Fachtag rückt palliative Versorgung in den Fokus - Landrat Hallerbach lobt Netzwerk

Unter dem Motto „Wegweiser durch das palliative Labyrinth“ hatte das Palliativnetzwerk Neuwied zu einer Fachtagung eingeladen. Rund 90 Fachleute aus sämtlichen Bereichen der palliativen Versorgung und hospizlichen Begleitung hatten sich im evangelischen Gemeindehaus in Feldkirchen eingefunden.
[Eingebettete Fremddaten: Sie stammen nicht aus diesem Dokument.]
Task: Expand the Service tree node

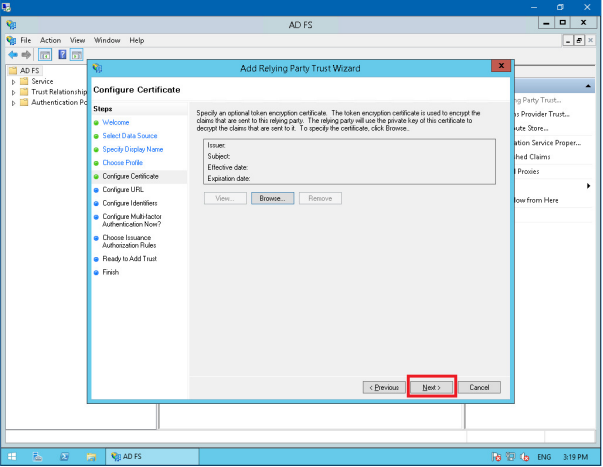Action: 14,82
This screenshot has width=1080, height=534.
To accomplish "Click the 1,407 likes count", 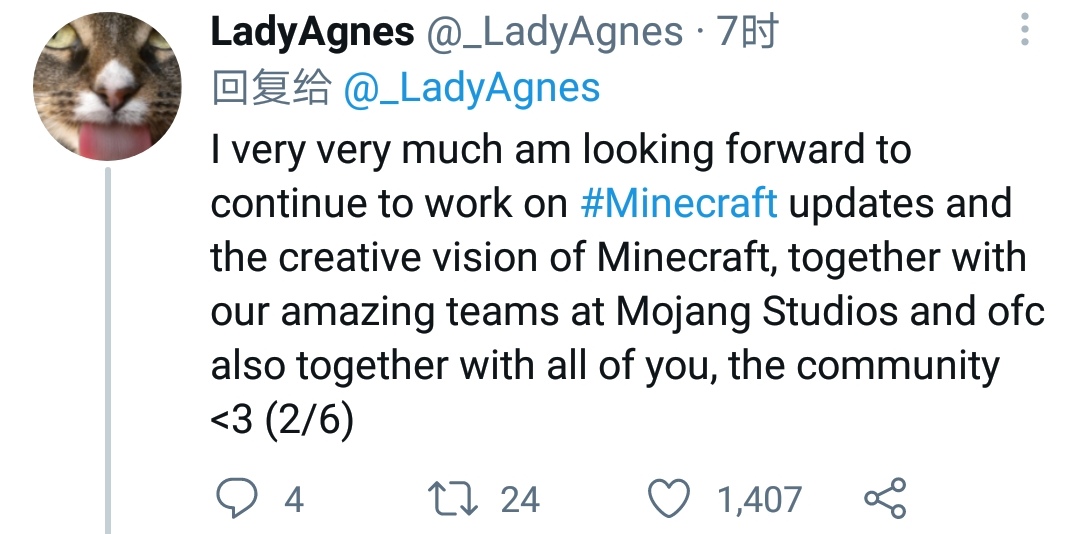I will (759, 499).
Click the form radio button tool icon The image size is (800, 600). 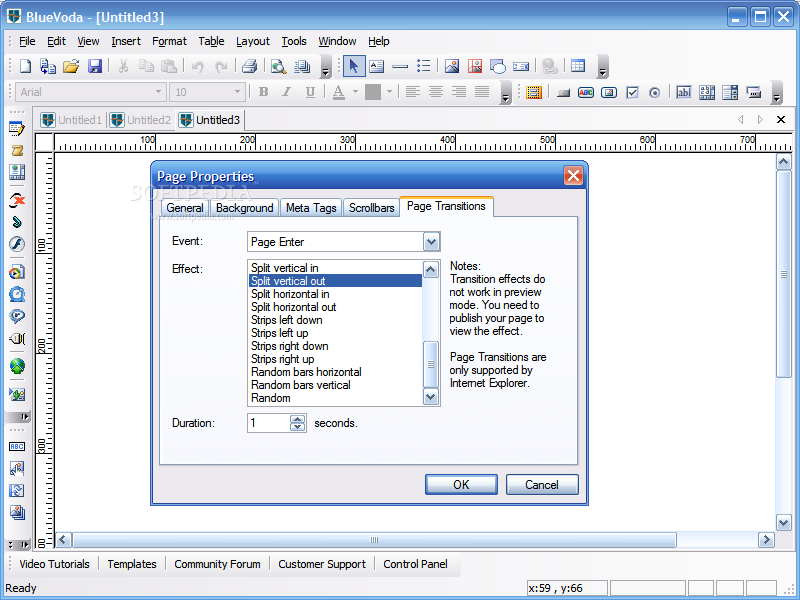click(x=655, y=92)
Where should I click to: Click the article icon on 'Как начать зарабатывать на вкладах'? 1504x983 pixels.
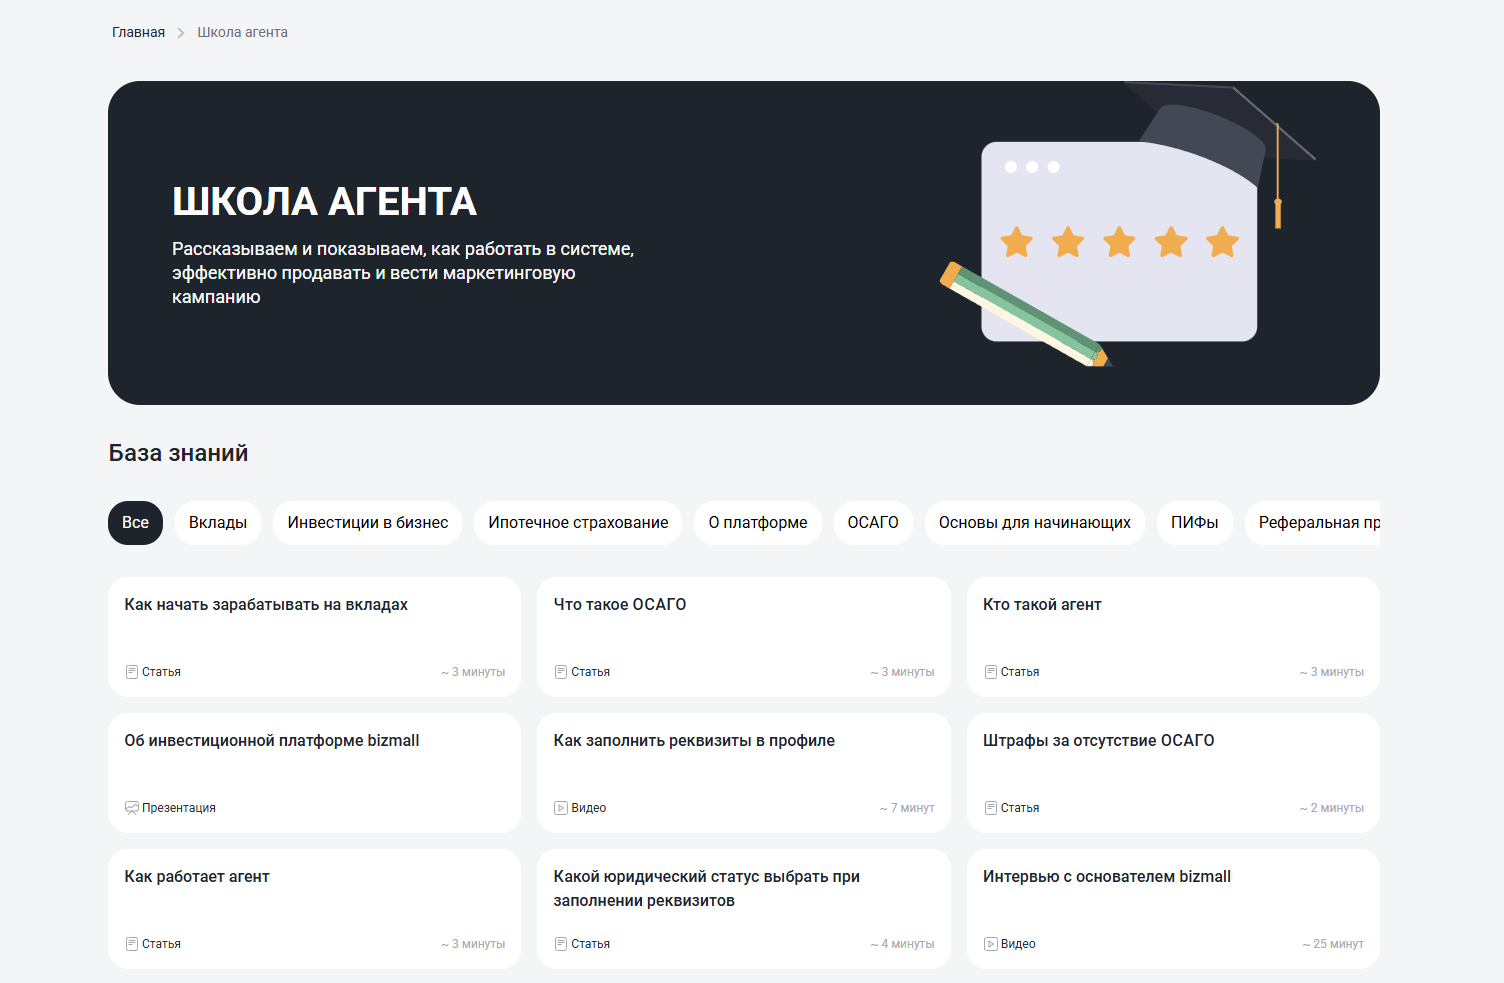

Foto: Landrat Achim Hallerbach mit den Akteuren des Fachtages.Ziel war es, sich gegenseitig auszutauschen, zu informieren und Verbindungen zu knüpfen. Denn der Weg durch das „palliative Labyrinth“ weist viele Möglichkeiten der Versorgung auf, die letztendlich alle eine gemeinsame Aufgabe haben: das Wohlergehen des Patienten während einer schweren Erkrankung und im letzten Lebensabschnitt sicherzustellen. Umso besser, wenn der eine von den Angeboten des anderen weiß, Fachkräfte der Altenpflege und Pflegedienste mit Medizinern, Seelsorgern, Psychologen und Hospizfachkräften vernetzt sind. Auch Bildungseinrichtungen, wie etwa die Waldbreitbacher Hospiz Akademie oder die Katharina Kasper Akademie waren beim Fachtag vertreten. An unterschiedlichen Stationen stellten sich unter anderem Mitarbeiter von Palliativstationen, Anbieter der speziellen ambulanten palliativen Versorgung (SAPV), Vertreter stationärer und ambulanter Hospize und niedergelassener Palliativmediziner vor.  Landrat Achim Hallerbach lobte dieses Netzwerk und hob hervor, wie wichtig es sei, dass sich alle Akteure kennenlernen und Hand in Hand zusammenarbeiten. So gaben die Teilnehmenden den vielen unterschiedlichen Fachbereichen ein Gesicht und es wurde deutlich, dass es durchaus differenzierte Angebote gibt und diese Vielfalt letztendlich den Menschen im Kreis Neuwied und der Region zugutekommt.